Completion of the Qualifying Transaction is subject to a number of conditions, including but not limited to, Exchange acceptance and, if applicable, pursuant to the requirements of the Exchange, shareholder approval. There can be no assurance that the Qualifying Transaction will be completed as proposed or at all.

Investors are cautioned that, except as disclosed in the filing statement to be prepared in connection with the Qualifying Transaction, any information released or received with respect to the Qualifying Transaction may not be accurate or complete and should not be relied upon. Trading in the securities of a capital pool company should be considered highly speculative.

The TSX Venture Exchange Inc. has in no way passed upon the merits of the proposed Qualifying Transaction and has neither approved nor disapproved the contents of this news release.

Neither the TSX Venture Exchange nor its Regulation Service Provider (as that term is defined in the policies of the TSX Venture Exchange) accepts responsibility for the adequacy or accuracy of this release.

Certain statements in this release are forward-looking statements, which include completion of the proposed Qualifying Transaction and related financing, development of technologies, future plans, regulatory approvals and other matters. Forward-looking statements consist of statements that are not purely historical, including any statements regarding beliefs, plans, expectations or intentions regarding the future. Such information can generally be identified by the use of forwarding-looking wording such as “may”, “expect”, “estimate”, “anticipate”, “intend”, “believe” and “continue” or the negative thereof or similar variations. The reader is cautioned that assumptions used in the preparation of any forward-looking information may prove to be incorrect. Events or circumstances may cause actual results to differ materially from those predicted, as a result of numerous known and unknown risks, uncertainties, and other factors, many of which are beyond the control of the Company, including but not limited to, business, economic and capital market conditions, the ability to manage operating expenses, security threats, and dependence on key personnel. Such statements and information are based on numerous assumptions regarding present and future business strategies and the environment in which the Company will operate in the future, including the demand for its products, anticipated costs, the ability to achieve goals and the price of bitcoin. Factors that could cause the actual results to differ materially from those in forward-looking statements include, failure to obtain regulatory approval, the continued availability of capital and financing, equipment failures, litigation, increase in operating costs, failure of counterparties to perform their contractual obligations, government regulations, loss of key employees and consultants, and general economic, market or business conditions. Forward-looking statements contained in this news release are expressly qualified by this cautionary statement. The reader is cautioned not to place undue reliance on any forward-looking information.

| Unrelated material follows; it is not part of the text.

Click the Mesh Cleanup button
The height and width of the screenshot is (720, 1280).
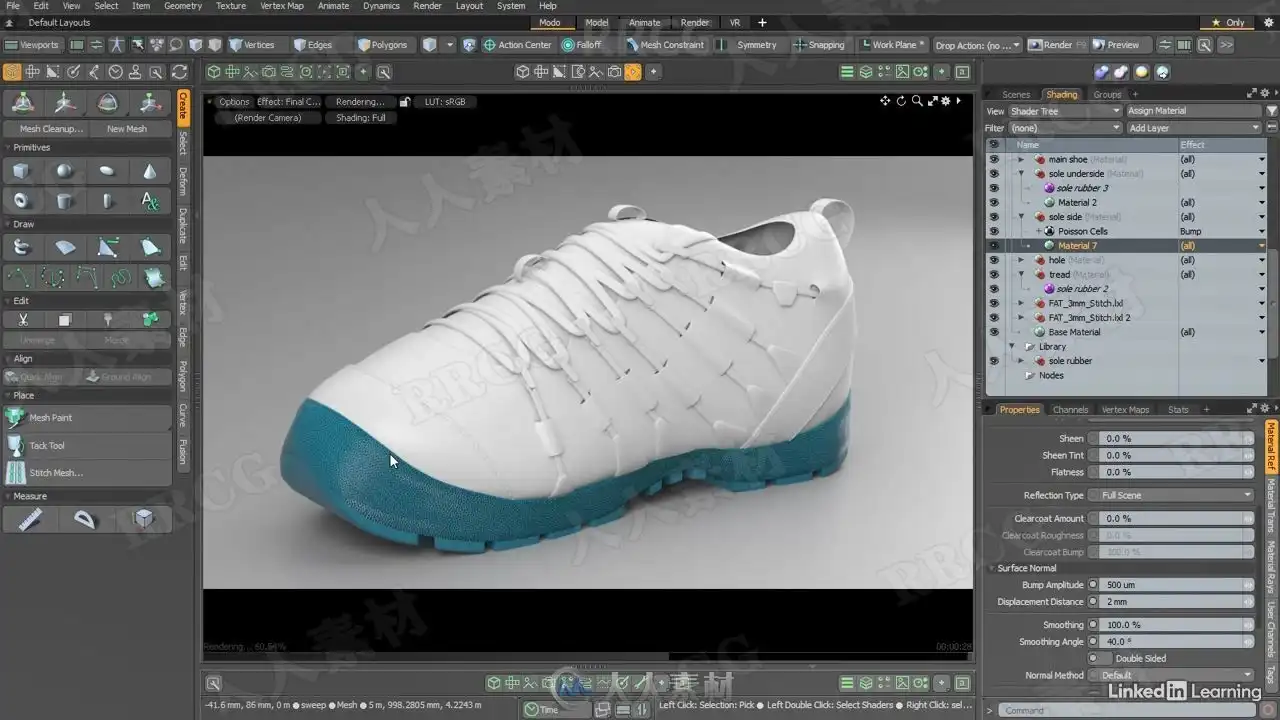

There can be no assurance that the proposed Qualifying Transaction or private placements will be completed or, if completed, will be successful.

The forward-looking statements contained in this news release are made as of the date of this news release.  Except as required by law, the Company disclaims any intention and assumes no obligation to update or revise any forward-looking statements, whether as a result of new information, future events or otherwise.  Additionally, the Company undertakes no obligation to comment on the expectations of, or statements made by, third parties in respect of the matters discussed above.